The Reef 2: High Tide is a 2012 computer-animated adventure comedy film and the sequel to 2006's Shark Bait. It stars the same actors as last time, with the exception of Freddie Prinze Jr. and Evan Rachel Wood, who are replaced by Drake Bell and Busy Philipps. Although Donal Logue reprised his role as the villainous tiger shark Troy, he replaces John Rhys-Davies as elderly harbor seal Thornton. Rob Schneider reprised his role as Nerissa, Bart, Eddie, and many more.

Plot

Troy is revealed to be still alive and captured by the humans, locked in a cage and occasionally getting painful vaccines from them. However, with the help of a con-artist dwarf shark named Ronny, he manages to escape and decides to seek revenge on Pi.

At the reef, Pi is a father and enjoying life on the reef with no sharks. But Troy and his band of goons arrive at the reef wall and threaten the fish that in four days the water will rise high enough for the sharks to swim over the reef wall.
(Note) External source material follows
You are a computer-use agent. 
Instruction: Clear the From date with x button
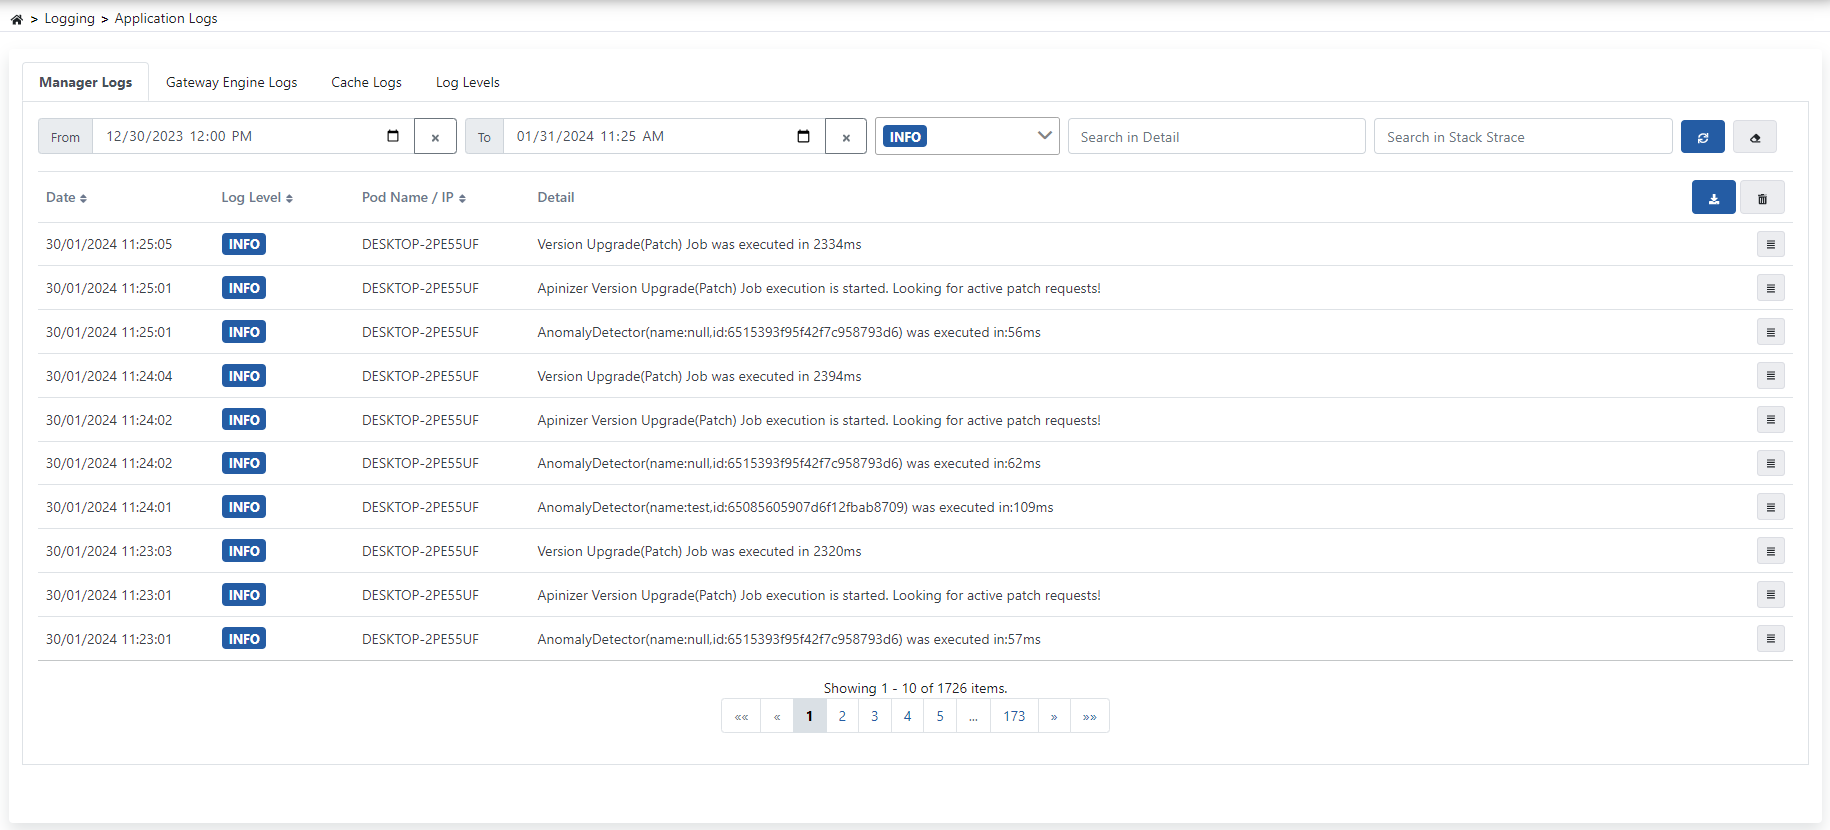pyautogui.click(x=435, y=137)
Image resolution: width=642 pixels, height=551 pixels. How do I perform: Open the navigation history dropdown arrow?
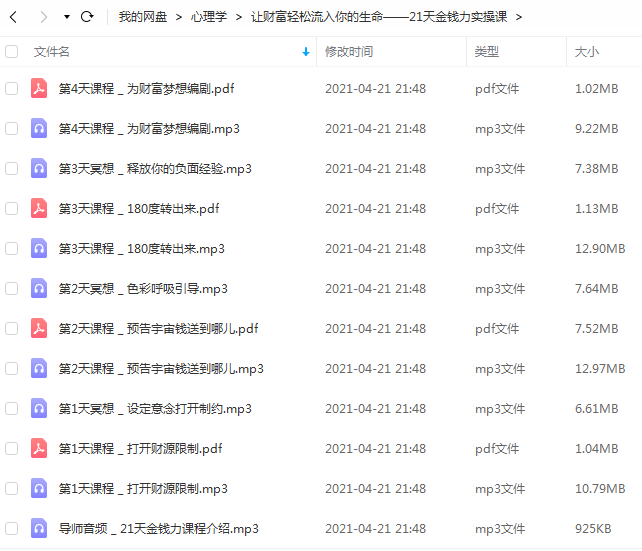coord(67,17)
Nerissa tells Pi that he must  but tries to train the other fish to defeat Troy this time. Meanwhile, Troy threatens Ronny into following his orders by sabotaging Pi's training and tells him in exchange, he will let Ronny go. Ronny disguises himself with a piece of kelp as a wig and false dentures on is teeth. Witnessing Pi's disastrous training, Ronny gets an idea. He announces that the fish put on an "underwater extravaganza" saying every fish has a special skill, and by doing that, they will attract humans to protect them from the sharks. Everybody but Pi is enlightened by Ronny's plan. When Pi confronts Nerissa about this, Nerissa suggests that Ronny perhaps "offers something you haven't like a chance to prove themselves." Pi retorts that he tried train them to which Nerissa responds "I suggested that you teach them to be the best they can be--not to be you." He then shows Pi an image of the legendary Sea Dragon, which those who control it must be worthy to command it. When Pi asks him if he's ever tried summoning the Sea Dragon, Nerissa responds "many times."
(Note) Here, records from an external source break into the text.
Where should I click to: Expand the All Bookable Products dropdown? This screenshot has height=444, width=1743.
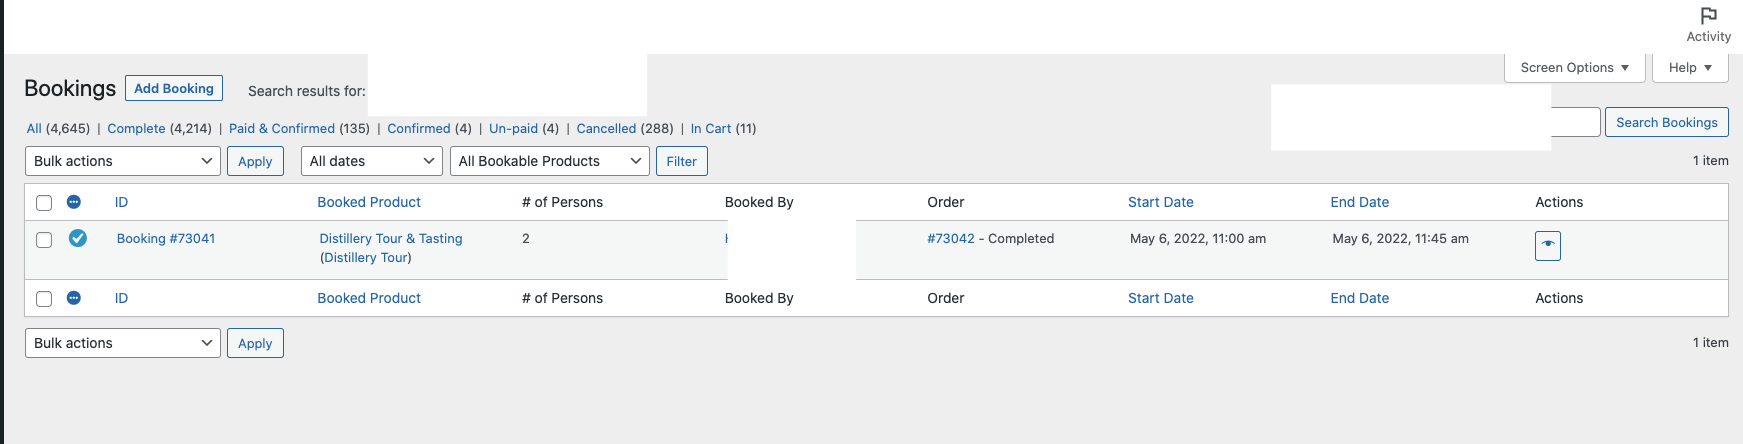click(x=550, y=161)
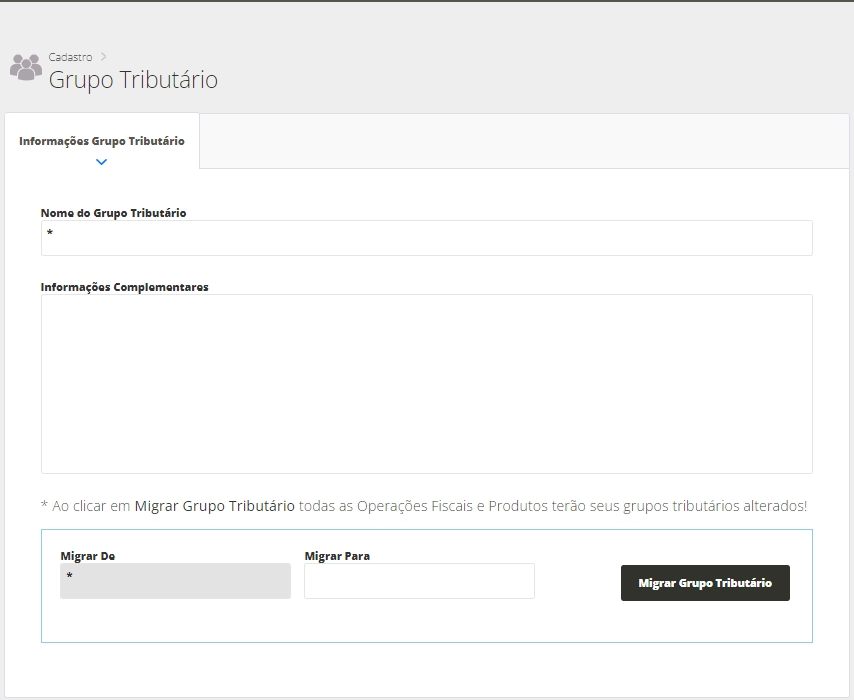854x700 pixels.
Task: Switch to the Informações Grupo Tributário tab
Action: click(101, 141)
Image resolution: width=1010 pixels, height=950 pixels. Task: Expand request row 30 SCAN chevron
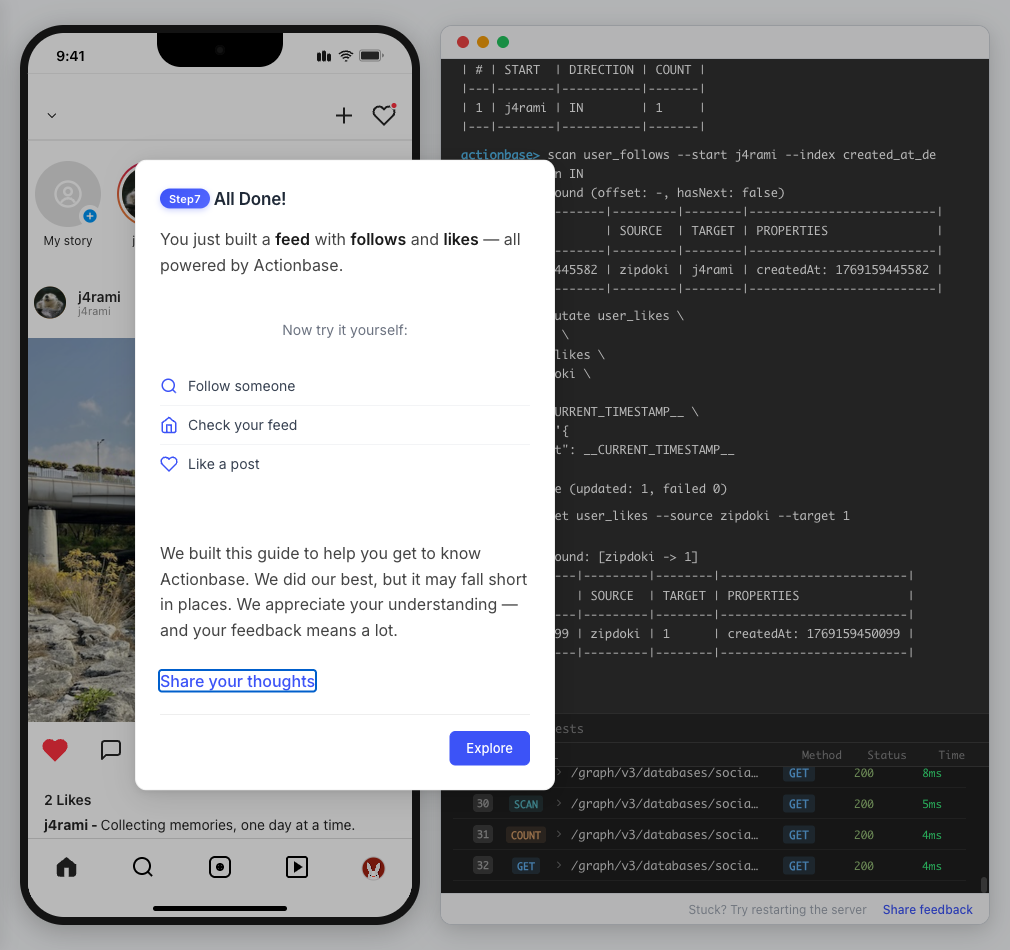559,804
Pi gets an idea to create a shark trap to catapult Troy out of the sea and orders the two to get him supplies. When Pi and his son Junior set up the trap, Pi orders Bart and Eddie to guard the grotto. However, Ronny overhears Pi's trap and Troy orders him to destroy it. So Ronny tricks the reef fish that he needs a clamp for his talent show and the reef fish soon suddenly race towards the grotto and destroy the Shark Trap. Bart & Eddie report the disaster to Pi. When Pi furiously confronts Ronny, Cordelia defends him, saying that Ronny believes in them the way they are and Pi didn't. Pi leaves sadly.
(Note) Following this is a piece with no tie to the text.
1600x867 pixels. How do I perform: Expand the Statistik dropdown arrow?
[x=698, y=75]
The next day, Troy and his goons ambush Pi and the evil shark threatens the fish that he's gonna destroy the reef tomorrow and that "shame you're gonna miss it." Troy bares his teeth, but Nerissa arrives from behind Troy and uses a sandstorm to make Pi literally disappear from the sharks. Troy, frustrated, orders his goons to move out.

Later, Troy orders Ronny to bring Cordelia outside the reef at sunset. When Ronny succeeds, Troy exposes Ronny's disguise to Cordelia, much to her horror. But Ronny, having grown to love the reef and the inhabitants, tries to explain himself, but Troy kidnaps Cordelia. Deciding that Ronny had outlived his usefulness, Troy decides to let him go.

Pi lies in pain in Nerissa's shipwreck when they hear a noise. They see Bart & Eddie having captured Ronny when he's exposed as a shark and bring him to Pi. But Ronny remorsefully tells Pi that Troy was forcing him and that he'll help Pi get Cordelia back from Troy. Pi, Nerissa, Bart and Eddie decide to give the remorseful dwarf shark a second chance. While Pi frees Cordelia, Ronny blocks the hench-sharks' path telling them to stand up to Troy. Unfortunately, Troy had overheard and furious with Ronny's betrayal, Troy gobbles the little dwarf shark up in one gulp.

Meanwhile, as the other fish try to prepare for the shark battle, Nerissa enters a mysterious volcano to summon the sea dragon, and mysterious powers flow around the turtle as he summons the mysterious dragon.

Troy and his sharks attack the reef, as many fish outsmart them. Troy bites Pi and subdues him but before he can kill him, Nerissa shows up with his powerful sea dragon and blasts the other sharks. But Troy sneaks up from behind the turtle and knocks him off the dragon, causing it to dissolve away. Troy then prepares to hurt Nerissa but Pi throws a Water Ball at him, and Troy returns his attention to his sole nemesis and gives chase to him. Eventually Pi, Cordelia, and Junior use the shark trap to beat Troy and send him flying out of the sea and back to the ship. As the humans approach the defeated shark, Ronny flies out of Troy's mouth and back into the sea. The humans then use another vaccine on Troy and he screams in pain (which the fish don't hear underwater).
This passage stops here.